Evaluate [JSONata](https://jsonata.org/) expressions against JSON values from inside DuckDB SQL. Best fit: reshaping nested JSON into a new shape, predicate filters on arrays, and concise traversals that get verbose in chains of `json_extract`. Implemented as a single scalar function β€” no `ATTACH` interface, no secrets.

Install

-- Install the extension
INSTALL jsonata FROM community;

-- Load it into your session
LOAD jsonata;

-- Extract a nested field
SELECT jsonata('Account.Name',
               '{"Account":{"Name":"Firefly"}}');

-- Filter an array with a predicate, then project
SELECT jsonata('Phone[type="mobile"].number', payload)
FROM contacts;

-- Reshape JSON in one expression
SELECT jsonata('{
  "name":   FirstName & " " & Surname,
  "mobile": Phone[type="mobile"].number
}', payload) AS reshaped
FROM contacts;

Technical Overview

Why Use JSONata from DuckDB?

JSONata is an open query and transformation language for JSON, modelled on XPath. This extension exposes a single scalar function β€” jsonata β€” that evaluates JSONata expressions against DuckDB JSON values. Reach for it when DuckDB's native json_extract chain gets verbose: array predicates, object reshaping, and conditional projections collapse into one expression.

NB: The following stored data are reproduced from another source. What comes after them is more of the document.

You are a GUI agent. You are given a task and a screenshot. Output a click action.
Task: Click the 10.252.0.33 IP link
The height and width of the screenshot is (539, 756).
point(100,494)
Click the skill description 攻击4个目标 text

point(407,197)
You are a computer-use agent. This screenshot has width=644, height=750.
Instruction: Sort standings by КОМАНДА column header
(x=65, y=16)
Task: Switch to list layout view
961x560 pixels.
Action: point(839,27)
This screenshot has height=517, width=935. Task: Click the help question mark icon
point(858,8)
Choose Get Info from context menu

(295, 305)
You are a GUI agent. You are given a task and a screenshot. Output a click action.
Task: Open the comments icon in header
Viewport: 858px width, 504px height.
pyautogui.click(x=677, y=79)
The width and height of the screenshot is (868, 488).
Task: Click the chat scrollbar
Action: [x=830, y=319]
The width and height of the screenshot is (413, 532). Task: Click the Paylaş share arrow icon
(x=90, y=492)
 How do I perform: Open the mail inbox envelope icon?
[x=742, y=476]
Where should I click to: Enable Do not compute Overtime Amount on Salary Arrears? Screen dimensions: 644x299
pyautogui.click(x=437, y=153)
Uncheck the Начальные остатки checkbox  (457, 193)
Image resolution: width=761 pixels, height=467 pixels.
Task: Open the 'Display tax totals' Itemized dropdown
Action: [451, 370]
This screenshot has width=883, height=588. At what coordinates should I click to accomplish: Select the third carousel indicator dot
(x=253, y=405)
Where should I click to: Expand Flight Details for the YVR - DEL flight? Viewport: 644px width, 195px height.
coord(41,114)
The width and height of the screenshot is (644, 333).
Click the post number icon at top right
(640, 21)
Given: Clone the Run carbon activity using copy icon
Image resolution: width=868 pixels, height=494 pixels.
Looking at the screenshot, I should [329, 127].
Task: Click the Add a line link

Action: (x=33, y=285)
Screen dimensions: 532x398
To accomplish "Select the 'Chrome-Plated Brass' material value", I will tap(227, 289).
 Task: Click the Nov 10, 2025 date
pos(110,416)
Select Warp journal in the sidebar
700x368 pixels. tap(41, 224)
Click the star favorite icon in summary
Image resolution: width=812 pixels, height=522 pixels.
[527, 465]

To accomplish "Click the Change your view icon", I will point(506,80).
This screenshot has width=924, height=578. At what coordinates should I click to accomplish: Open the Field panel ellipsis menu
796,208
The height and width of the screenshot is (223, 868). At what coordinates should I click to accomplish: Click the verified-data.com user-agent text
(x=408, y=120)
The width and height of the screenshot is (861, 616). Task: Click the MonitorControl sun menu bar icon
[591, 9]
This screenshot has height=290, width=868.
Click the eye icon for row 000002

πŸ“• What this extension is for

DuckDB's built-in JSON functions are great for one-field-one-path access. JSONata's strength is everything beyond that β€” filtering arrays by predicate, building a new object shape, traversing wildcards, and chaining transforms in a single string.

  • β€’ Concise nested paths: Walk dotted paths like Account.Order.Product.Price directly. No quoting per segment, no intermediate json_extract calls.
  • β€’ Predicate filters on arrays: Phone[type="mobile"].number selects matching elements and projects in one step. See JSONata predicates.
  • β€’ Object reshaping: Object construction lets you build a fresh JSON object literal β€” pull only the fields you need, rename them, compute new ones β€” inside a single jsonata call.
  • β€’ Higher-order array operations: $map, $filter, $reduce, $sort and friends operate on arrays inside the JSON value. Transformations that would need unnest + subquery in plain SQL stay inline.

πŸ”Œ How it works

The extension is a pure scalar UDF β€” no ATTACH, no secrets, no network. jsonata(expression, json_data) parses the expression, evaluates it against the supplied JSON value, and returns a JSON result. A 3-arg form passes a bindings object so the expression can reference $variable names.

  • β€’ One function, two arities: jsonata(expr, json) for the common case; jsonata(expr, json, bindings) when the expression needs external $variables β€” typically thresholds, ids, or per-row context lifted from other columns.
  • β€’ Constant-expression optimization: When the expression argument is a constant SQL literal β€” the usual case β€” the parser runs once and the compiled program is reused for every row. Per-row cost is JSON walk + apply, not parse-and-compile.
  • β€’ JSON in, JSON out: The return type is always JSON. Cast or unnest downstream β€” result::VARCHAR, result->>'$', or unnest(result::JSON[]) for arrays β€” exactly like any other DuckDB JSON expression.
  • β€’ Try expressions interactively: The official JSONata exerciser is the fastest way to iterate on an expression before pasting it into a SQL string. Same evaluator semantics.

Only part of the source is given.